Nonduality and the Divine

Seekers who are new to the mystical traditions are often taken aback when they first discover that some of the spiritual paths make no mention of God. But the lack of the familiar concept of a supreme being is not the same as the denial of the Divine found in the theories of some modern thinkers, such as Marx or Nietzsche or Freud. Nondual traditions, lacking any concepts for the holy, nonetheless have no lack of holy awe; they simply explore and interpret the indefinable without attempting to attach labels to it. It reminds one of Victorian author and thinker Samuel Butler’s remark about God, “I cannot tell which is the more childish—to deny him, or to attempt to define him.”

Nonduality is a return to wholeness, going back to the source from which all manifestation evolves. The return entails a perceptual shift from the dualistic reality of our conventional world to the nondual, where boundaries no longer divide what is. In our everyday experience, concepts create in our minds a world of seemingly separate objects and events, which we then organize and make sense of through the framework of space and time and the dynamics of cause and effect. When the dualistic paradigm is applied to the spiritual realm, the deepest feelings and concerns of humanity often find substance in the concept of God. Concepts shape our deepest yearning and intuition into an image of God that is separate from us. The particular image to which we respond depends on our conditioning and capacity, but it is a fundamentally dualistic relationship. There is an unbridgeable ontological divide between the worshipper and the object of worship.

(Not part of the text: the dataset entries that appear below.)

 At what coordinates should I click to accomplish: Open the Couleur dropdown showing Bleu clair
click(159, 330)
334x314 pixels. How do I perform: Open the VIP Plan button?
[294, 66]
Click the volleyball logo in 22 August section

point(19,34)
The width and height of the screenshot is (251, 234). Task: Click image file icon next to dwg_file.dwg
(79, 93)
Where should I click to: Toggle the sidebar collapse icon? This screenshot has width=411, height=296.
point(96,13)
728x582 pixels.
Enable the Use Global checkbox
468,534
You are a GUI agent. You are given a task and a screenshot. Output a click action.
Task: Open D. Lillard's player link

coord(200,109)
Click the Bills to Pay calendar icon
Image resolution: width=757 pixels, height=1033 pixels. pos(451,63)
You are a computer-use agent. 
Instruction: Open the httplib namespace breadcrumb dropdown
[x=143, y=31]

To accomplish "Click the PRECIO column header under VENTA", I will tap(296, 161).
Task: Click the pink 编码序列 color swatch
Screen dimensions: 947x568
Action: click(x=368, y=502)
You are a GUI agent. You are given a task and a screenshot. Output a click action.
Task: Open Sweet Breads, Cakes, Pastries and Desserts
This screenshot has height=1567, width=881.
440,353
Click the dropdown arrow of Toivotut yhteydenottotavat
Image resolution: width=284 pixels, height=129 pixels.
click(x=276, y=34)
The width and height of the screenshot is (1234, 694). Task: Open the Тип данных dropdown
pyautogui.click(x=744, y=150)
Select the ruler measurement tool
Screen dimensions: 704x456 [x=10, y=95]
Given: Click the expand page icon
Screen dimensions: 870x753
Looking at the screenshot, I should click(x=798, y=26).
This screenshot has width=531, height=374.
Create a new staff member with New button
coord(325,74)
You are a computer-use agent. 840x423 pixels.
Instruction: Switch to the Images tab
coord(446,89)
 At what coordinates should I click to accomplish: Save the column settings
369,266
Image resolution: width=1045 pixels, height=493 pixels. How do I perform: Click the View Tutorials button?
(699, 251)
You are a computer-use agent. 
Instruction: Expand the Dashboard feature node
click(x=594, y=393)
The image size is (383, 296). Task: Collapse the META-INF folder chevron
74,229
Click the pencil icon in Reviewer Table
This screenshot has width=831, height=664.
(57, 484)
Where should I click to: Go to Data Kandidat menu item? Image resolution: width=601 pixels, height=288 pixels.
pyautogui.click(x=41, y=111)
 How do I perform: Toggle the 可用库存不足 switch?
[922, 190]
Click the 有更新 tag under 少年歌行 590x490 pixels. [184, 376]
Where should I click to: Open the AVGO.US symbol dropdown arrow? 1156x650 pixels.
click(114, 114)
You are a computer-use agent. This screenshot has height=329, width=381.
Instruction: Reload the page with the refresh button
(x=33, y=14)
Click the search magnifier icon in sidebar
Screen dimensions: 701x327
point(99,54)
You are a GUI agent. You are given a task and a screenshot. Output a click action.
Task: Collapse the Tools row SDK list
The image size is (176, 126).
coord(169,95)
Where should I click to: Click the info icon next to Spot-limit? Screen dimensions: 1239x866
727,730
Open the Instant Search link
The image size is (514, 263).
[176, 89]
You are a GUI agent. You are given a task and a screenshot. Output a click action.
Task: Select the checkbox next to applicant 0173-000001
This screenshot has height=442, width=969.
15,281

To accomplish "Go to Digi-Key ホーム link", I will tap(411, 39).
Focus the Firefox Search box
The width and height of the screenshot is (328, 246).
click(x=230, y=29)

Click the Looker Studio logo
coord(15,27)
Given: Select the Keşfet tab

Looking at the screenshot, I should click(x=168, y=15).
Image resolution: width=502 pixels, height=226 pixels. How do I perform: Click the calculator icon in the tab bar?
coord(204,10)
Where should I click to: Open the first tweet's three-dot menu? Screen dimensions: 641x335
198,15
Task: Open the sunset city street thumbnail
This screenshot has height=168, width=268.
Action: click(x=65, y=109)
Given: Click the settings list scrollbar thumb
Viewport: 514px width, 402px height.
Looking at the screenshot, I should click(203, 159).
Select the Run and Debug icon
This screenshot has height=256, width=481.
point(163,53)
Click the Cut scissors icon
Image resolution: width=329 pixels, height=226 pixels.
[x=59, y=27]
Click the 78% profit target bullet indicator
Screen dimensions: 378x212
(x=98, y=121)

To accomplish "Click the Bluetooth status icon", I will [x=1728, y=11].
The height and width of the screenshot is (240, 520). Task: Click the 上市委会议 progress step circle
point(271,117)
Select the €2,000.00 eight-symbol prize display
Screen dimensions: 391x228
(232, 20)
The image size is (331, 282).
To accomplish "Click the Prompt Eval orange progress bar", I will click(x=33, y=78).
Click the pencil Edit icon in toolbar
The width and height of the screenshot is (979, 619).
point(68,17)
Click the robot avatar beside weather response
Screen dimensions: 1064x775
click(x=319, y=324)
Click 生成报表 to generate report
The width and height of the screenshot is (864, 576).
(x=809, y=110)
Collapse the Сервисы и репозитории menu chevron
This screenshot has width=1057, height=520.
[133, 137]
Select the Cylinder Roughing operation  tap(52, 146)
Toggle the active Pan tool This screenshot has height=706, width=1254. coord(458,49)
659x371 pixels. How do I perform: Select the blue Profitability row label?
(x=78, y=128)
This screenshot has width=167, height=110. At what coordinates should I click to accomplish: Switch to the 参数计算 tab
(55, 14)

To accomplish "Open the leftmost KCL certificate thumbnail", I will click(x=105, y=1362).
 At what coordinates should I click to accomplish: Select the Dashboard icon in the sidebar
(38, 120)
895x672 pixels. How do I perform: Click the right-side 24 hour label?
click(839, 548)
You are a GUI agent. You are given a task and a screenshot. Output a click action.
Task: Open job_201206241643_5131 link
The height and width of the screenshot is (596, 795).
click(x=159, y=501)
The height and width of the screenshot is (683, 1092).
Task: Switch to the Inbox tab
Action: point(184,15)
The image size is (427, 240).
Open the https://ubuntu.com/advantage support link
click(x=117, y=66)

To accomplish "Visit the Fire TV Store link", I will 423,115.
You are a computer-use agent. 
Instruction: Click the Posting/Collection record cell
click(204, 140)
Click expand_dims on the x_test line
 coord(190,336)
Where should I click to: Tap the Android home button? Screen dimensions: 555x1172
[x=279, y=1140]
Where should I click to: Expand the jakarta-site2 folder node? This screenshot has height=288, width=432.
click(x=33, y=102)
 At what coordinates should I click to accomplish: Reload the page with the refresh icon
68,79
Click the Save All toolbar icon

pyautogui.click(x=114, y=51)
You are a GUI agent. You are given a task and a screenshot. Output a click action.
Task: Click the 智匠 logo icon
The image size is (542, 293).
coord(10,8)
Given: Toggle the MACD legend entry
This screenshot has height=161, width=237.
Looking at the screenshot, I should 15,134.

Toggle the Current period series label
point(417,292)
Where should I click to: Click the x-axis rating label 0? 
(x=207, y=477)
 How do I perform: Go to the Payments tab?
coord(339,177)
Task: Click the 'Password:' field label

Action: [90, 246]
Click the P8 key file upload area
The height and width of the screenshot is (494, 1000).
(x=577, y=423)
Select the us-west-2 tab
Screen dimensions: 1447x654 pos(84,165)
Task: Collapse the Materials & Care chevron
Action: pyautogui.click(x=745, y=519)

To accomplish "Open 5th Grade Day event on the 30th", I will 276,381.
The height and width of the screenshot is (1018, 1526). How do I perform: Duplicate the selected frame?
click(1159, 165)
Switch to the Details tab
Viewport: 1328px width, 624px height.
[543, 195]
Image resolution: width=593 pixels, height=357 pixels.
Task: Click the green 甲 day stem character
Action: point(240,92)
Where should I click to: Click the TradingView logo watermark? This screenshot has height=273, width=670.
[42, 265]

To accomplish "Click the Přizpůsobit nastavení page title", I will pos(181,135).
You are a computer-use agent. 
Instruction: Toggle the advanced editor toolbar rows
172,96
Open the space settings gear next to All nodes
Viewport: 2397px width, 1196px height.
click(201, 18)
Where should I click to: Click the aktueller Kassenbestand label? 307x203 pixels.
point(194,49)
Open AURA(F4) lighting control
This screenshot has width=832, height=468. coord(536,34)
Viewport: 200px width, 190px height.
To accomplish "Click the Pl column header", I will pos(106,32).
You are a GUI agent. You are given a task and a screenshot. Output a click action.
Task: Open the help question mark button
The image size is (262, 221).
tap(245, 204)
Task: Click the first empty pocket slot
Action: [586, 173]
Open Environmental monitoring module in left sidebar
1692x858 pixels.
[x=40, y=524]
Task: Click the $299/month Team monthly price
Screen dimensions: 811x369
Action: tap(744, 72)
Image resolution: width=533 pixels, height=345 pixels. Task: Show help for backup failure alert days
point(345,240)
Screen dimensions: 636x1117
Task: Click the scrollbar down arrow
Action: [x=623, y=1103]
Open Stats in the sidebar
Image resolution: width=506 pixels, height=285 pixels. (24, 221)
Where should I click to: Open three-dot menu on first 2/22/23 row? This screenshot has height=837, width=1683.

In esoteric traditions, such conceptual schemes are considered a function of conditioning, not an inherent part of what is. Nonduality abides no contrast or comparison, no distinction between this and that, and no sequence of before and after. Beneath the surface play of phenomena, there is a formless, undifferentiated realm invisible to the naked eye; devoid of all parts, there remains only the unceasing flow and energy of life. Any concept of the Divine, therefore, is misleading, as it stands in the way of the deepest insights into the nature of reality. Paul Tillich, one of the most influential Protestant theologians of the twentieth century, expresses it this way: “God is being-itself,” as opposed to a “being.”

Thus, there are no images or descriptions of the Divine in the esoteric literature that play more than a metaphorical role. There is a shared conviction that to name the unnamable is to close ourselves off from truth. Just as assumptions of individual existence dissolve in the ascent to the nondual, the traditional images of God likewise cease to be relevant. When we talk about the source of those aspects of life considered most holy and sacred, those which fill us with profound reverence, joy, wonder and awe, only abstract ideas or terms can convey a sense of their boundlessness. Whether we say the Tao, the Unborn, Being, or any of the numerous other designations, there is no division, either explicit or implied.

Over and over, the mystical teachings tell us that we cannot know the truth intellectually, but we can be it. Experiential as opposed to conceptual, esoteric spirituality has been compared to falling in love—something else that’s impossible to adequately express in words. It is a matter of union with what is—with what we are in the deepest sense. Judgment, good and evil, heaven and hell, and the myriad distinctions that make up our conventional worldview fall away when we realize what is. It comes with the shift from figure to ground. Only when our focus shifts from the external trappings of spirituality can we discern the ground of our being.